Intent
The intent of this document is to outline the professional expectations for effective marking, feedback, and assessment. These practices aim to develop students' literacy and support their progress in learning. 

Marking
Marking and feedback should be prioritised to improve literacy and challenge errors while resolving misconceptions. Teachers are responsible for classroom-level marking and should have routines for effective workload management, including live marking where appropriate. Books should be checked for standards at the end of each learning cycle. Classroom teachers must use the 'Sir William Stanier Literacy Marking Code’ to provide accurate and consistent feedback. Quiz responses, extended responses, and practice questions should be marked for both literacy and standards within the learning cycle.

Assessment
Assessments should use formative strategies, including retrieval quizzing, hinge questions, and practice questions, to give insights into student performance and support DDI. There should be a minimum of one midpoint and one summative end-of-unit assessment per topic, plus a hall exam at the end of the year. Assessment design should be reliable and valid and reflect the terminal examination experience. Students should take responsibility for timely completion of homework and respond to marking and feedback. All assessments must undergo moderation and are graded according to GCSE, OCR or BTEC grading systems.

Feedback
Students should self-assess their retrieval quizzes, extended responses, and practice questions through post-assessment feedback – known as ‘reteach’. Teachers should give explanatory feedback, connecting correct answers with related concepts, and challenge any misconceptions. Hinge questions should be assessed by the teacher with immediate, verbal feedback. Data-Driven Instruction (DDI) helps teachers use feedback from formative and summative assessments to adapt instruction and planning. Self-regulated strategies need to be modelled and practiced by students, and feedback should inform their next steps in learning.

Reteach Sequence

Directed Improvement Time Explicitly share success criteria with students to form contextual links between common cues and the desired response to refine use of subject specific language.
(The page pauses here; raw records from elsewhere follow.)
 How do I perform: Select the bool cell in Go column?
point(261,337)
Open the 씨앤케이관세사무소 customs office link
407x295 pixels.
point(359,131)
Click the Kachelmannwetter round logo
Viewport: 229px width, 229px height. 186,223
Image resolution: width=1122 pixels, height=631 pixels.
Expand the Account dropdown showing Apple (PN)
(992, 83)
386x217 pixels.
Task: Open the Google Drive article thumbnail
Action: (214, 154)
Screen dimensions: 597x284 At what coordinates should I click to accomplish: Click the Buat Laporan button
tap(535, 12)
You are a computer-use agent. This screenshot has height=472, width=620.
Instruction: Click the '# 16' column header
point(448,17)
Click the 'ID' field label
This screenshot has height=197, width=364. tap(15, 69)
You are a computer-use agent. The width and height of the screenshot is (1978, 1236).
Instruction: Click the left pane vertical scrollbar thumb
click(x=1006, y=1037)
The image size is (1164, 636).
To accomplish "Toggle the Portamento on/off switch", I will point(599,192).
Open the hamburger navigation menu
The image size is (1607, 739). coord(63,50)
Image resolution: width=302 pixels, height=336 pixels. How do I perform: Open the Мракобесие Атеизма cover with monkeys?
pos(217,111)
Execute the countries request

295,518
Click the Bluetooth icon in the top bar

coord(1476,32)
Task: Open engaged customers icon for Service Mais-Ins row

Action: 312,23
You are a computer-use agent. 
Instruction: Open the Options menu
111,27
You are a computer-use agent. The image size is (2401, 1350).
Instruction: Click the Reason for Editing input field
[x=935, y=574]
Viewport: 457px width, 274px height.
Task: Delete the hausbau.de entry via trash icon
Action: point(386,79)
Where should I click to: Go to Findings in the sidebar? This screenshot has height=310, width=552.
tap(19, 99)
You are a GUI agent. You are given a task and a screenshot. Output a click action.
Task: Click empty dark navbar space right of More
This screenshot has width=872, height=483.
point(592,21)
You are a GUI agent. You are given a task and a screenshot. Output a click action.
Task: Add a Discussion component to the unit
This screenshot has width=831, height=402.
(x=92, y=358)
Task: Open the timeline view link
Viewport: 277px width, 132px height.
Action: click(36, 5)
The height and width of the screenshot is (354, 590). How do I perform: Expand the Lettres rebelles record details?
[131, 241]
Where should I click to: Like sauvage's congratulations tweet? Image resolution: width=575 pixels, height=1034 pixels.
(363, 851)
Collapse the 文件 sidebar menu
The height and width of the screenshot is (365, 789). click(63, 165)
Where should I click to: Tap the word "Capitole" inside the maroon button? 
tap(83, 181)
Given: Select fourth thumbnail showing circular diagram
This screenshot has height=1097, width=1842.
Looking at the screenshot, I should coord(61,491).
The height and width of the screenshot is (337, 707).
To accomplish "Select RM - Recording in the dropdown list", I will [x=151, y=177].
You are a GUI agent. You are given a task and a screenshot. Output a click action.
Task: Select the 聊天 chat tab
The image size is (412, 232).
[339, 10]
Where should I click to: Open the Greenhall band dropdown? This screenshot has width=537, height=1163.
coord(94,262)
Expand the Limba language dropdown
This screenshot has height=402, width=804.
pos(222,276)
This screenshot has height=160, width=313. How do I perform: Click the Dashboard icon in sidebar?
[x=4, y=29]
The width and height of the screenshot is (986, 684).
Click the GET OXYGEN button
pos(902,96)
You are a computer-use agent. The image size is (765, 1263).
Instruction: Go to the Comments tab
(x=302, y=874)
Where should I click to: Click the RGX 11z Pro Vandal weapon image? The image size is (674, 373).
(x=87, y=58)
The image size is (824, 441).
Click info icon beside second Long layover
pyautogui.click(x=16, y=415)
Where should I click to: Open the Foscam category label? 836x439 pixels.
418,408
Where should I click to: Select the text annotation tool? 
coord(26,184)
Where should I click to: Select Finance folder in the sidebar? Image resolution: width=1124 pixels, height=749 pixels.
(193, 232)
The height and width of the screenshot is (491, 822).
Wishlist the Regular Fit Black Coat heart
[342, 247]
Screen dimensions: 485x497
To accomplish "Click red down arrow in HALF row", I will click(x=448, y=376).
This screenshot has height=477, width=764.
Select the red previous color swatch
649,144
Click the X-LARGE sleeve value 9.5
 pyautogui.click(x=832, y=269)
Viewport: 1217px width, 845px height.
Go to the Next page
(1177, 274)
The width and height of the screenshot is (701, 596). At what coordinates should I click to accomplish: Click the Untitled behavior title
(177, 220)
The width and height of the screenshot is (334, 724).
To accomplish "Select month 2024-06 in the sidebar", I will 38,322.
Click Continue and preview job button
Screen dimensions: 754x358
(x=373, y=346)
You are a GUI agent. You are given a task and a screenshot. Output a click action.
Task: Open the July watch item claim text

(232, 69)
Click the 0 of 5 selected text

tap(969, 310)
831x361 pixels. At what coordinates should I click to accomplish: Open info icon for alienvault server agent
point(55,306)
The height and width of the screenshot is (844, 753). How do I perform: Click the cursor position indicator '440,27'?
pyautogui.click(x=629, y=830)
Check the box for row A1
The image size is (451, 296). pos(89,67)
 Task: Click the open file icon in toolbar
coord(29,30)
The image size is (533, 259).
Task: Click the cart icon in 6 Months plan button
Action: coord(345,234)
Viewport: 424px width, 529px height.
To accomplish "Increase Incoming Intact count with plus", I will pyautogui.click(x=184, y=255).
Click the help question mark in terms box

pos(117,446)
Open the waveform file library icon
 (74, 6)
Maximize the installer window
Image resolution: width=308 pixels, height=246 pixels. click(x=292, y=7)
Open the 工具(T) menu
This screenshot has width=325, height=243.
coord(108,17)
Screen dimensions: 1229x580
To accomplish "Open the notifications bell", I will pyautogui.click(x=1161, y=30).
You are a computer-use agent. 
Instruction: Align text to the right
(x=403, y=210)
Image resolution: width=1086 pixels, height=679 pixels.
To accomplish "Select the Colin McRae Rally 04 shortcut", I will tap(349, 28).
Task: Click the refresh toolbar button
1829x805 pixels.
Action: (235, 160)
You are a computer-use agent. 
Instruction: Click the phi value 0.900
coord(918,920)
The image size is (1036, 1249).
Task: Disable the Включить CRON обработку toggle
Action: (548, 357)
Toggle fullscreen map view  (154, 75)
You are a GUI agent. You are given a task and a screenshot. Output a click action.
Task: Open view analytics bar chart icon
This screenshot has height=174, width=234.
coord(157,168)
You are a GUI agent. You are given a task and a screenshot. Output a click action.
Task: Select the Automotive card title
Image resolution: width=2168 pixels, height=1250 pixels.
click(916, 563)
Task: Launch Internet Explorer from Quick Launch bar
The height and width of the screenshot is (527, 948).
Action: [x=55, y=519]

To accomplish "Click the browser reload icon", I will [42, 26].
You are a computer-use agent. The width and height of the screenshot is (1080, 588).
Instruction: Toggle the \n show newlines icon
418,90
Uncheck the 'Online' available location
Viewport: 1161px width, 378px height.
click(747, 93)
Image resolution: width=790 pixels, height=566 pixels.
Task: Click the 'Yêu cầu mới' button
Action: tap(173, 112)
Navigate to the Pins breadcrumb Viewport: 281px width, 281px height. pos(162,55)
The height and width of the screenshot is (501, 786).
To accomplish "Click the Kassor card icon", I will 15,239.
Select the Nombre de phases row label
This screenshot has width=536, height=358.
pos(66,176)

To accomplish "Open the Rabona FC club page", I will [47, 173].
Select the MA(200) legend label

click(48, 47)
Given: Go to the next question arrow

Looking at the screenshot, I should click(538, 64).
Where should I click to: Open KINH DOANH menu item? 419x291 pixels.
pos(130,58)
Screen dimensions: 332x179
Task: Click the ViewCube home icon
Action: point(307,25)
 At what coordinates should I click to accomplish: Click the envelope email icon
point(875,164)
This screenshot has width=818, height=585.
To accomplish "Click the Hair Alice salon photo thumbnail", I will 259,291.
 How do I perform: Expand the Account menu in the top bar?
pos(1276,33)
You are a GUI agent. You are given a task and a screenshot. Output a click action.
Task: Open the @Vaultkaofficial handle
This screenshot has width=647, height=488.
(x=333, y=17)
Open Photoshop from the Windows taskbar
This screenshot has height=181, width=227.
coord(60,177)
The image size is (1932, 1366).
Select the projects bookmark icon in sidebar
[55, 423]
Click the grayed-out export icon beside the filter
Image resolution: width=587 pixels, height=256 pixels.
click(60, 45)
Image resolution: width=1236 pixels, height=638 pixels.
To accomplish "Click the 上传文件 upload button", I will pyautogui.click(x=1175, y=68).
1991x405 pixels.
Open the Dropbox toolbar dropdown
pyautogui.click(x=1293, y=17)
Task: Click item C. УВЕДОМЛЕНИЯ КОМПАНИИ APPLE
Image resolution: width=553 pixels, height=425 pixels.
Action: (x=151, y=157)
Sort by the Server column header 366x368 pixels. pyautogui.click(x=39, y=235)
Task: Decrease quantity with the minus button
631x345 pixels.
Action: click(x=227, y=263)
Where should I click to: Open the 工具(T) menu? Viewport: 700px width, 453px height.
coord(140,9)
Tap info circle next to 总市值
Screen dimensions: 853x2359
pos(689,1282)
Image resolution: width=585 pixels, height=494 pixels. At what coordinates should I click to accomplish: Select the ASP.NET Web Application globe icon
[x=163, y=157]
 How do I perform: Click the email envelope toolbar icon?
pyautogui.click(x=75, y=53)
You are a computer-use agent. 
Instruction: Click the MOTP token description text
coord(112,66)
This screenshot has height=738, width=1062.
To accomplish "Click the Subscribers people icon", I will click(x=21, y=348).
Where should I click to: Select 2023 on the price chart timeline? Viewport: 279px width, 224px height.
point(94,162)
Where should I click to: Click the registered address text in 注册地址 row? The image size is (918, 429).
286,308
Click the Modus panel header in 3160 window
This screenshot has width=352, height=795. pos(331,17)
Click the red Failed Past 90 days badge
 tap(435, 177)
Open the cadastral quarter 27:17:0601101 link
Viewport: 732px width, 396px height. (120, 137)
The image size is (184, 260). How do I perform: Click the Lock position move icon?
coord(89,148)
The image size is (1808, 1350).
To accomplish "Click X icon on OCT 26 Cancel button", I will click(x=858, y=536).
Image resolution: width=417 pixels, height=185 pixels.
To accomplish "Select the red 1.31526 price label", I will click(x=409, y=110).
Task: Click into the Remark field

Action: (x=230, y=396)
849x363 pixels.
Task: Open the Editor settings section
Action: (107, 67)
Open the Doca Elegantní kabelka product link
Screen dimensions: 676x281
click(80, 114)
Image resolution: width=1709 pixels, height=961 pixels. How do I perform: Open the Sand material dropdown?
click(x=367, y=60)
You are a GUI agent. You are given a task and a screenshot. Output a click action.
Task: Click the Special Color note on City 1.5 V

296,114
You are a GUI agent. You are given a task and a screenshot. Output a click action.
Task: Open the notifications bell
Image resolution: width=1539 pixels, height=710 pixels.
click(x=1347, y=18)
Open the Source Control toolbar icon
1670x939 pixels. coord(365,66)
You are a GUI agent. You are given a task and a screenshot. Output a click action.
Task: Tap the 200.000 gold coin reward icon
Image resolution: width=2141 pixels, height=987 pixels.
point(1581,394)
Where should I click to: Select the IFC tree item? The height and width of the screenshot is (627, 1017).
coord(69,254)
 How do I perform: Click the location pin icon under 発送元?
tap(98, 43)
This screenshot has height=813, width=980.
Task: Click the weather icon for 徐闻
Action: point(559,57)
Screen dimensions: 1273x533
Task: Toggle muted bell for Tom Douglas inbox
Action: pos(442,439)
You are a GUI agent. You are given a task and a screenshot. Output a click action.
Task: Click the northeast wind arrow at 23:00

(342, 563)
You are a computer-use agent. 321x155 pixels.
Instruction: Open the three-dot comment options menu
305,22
Students receive assessed work and the criteria used to infer success.

Students improve responses in green pen using success criteria.

Explicit, teacher-led modelling

Self-regulation requires explicit instruction of metacognitive strategies for planning, monitoring and evaluation task performance. Such strategies are best delivered by the teacher with domain specific expertise, clearly articulating methodologies and strategies to succeed.

Teacher models their thinking and strategies for responding to practice questions.

Teachers should prioritise addressing common misconceptions, inferred from question level analysis. 

Self-regulated practice

Teachers should explicitly support students to develop independent learning skills. Carefully designed guided practice, with support gradually withdrawn as the student becomes proficient, can allow students to develop skills and strategies before applying them in independent practice. In turn preparing students for future stages of learning.

Self-regulated practice is resourced and provides structured time for students to demonstrate misconceptions have been addressed through practice designed to extend learning.